The next morning, I headed further south by ferry, to the even less populated Uist Islands. The sun was shining, skipping shards of gold across the ocean’s surface, and as I rounded a curve in the road, I realized that Scotland has some of the finest beaches on the planet. It was the perfect twist to my story – pure white sand, cornflower blue sea – beaches that rivaled the Caribbean, hidden in the Outer Hebrides. Inspired by the beauty surrounding me, I decided to take a swim. To my surprise, the water in mid-June was no colder than the local waters in Orange County. I bobbed and bodysurfed alone in the vast, aquamarine ocean. When I returned to the beach, I found a young woman in a red dress, sitting on the sand, playing the bagpipes. She told me that the bagpipes’ air bladder was once made from sheep’s stomach and I noted that something of the sheep seems to remain in the instrument; the cry is plaintive, always seeking, but ever hopeful. Each song the woman played told a story of its own.

[Epilogue]
Two days later, I was back in Edinburgh, savoring the ultimate splurge: room 652 of the Balmoral Hotel. Oddly, for a hotel steeped in history, the room is most famous for a piece of modern graffiti. At the base of a bust of Hermes, J.K. Rowling scrawled: “JK Rowling finished writing Harry Potter and the Deathly Hallows in this room (652) on 11th Jan, 2007.” As I took a bath in Ms. Rowling’s tub, I got to thinking about how my entire journey seemed to have a sense of serendipitous enchantment. Maybe it was something about the morning fog of Edinburgh’s Royal Mile, or the mysterious history of the Callanish Standing Stones. Maybe it was the ever-friendly locals, always quick with a pint and a yarn. Whatever the case, Scotland enchanted me.

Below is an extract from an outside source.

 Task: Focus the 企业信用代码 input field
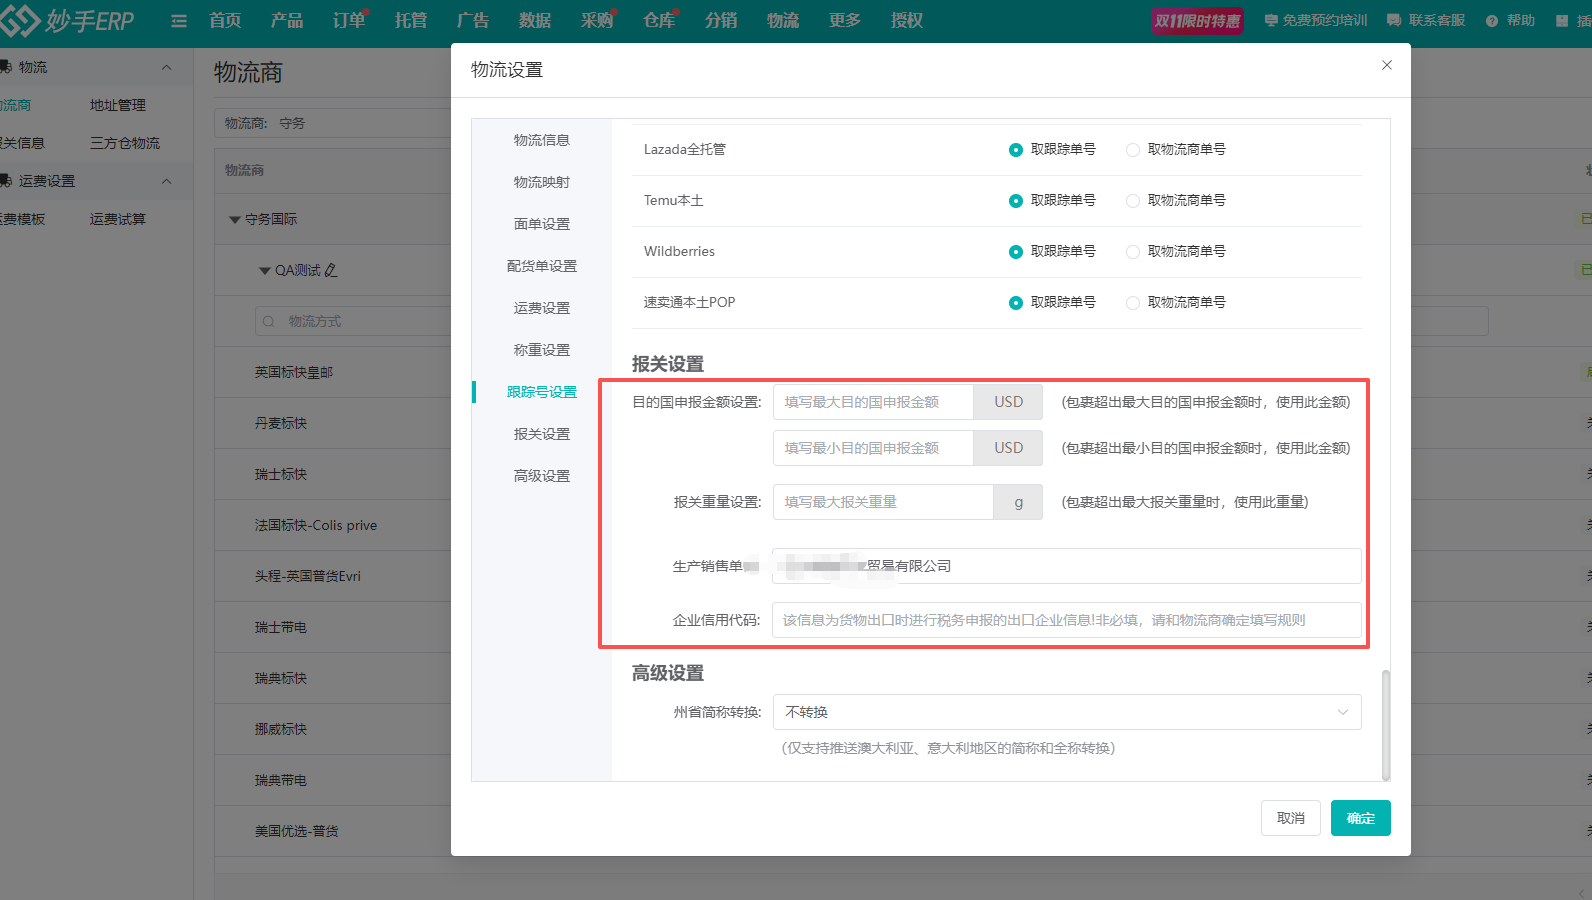tap(1066, 620)
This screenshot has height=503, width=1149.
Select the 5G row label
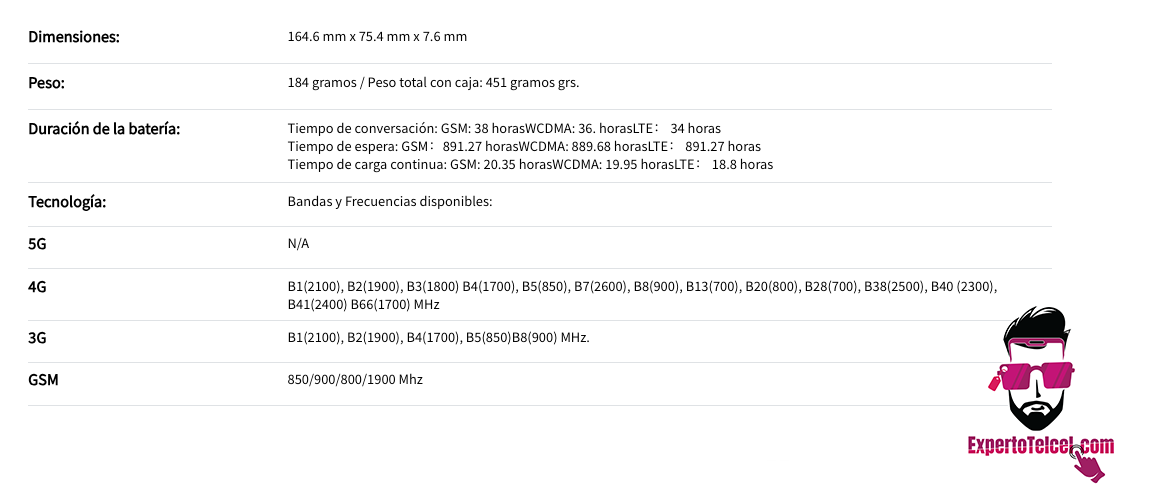37,243
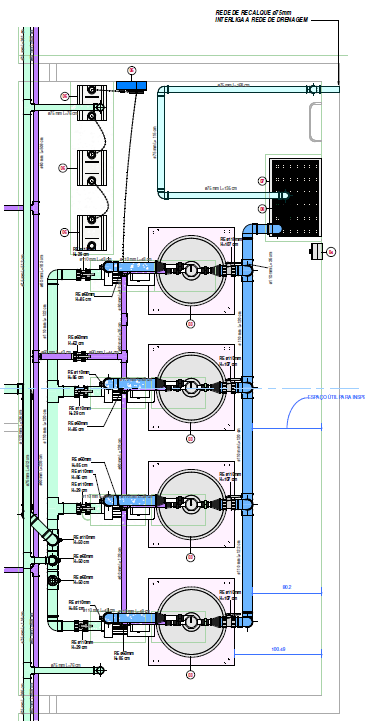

As I sat down at my computer, and began to type, I hoped that my words might capture the magic that Scotland and its celebrated storytellers seem to hold in endless reserve.


Steve’s Best of Scotland
Best Hotel  ::  The Balmoral, where J.K. Rowling famously finished her Harry Potter series
::  thebalmoralhotel.com
Best Festival  ::  The Edinburgh Fringe Fest is widely considered the best arts festival in the world. It’s full of storytellers of all varieties.
:: edfringe.com
Best Plate  ::  11 Hour Slow Roasted Pork Belly at Restaurant Mark Greenaway
:: markgreenaway.com
Best Coffee  ::  Another Rowling haunt, The Elephant House, is great for a coffee or tea.  
:: elephanthouse.biz
Best Mystery  ::  From 2010-2011, 10 incredible paper sculptures, made from books, were anonymously left at museums that support storytelling and reading throughout Scotland (including one at the Scottish Storytelling Center). Many are still on display.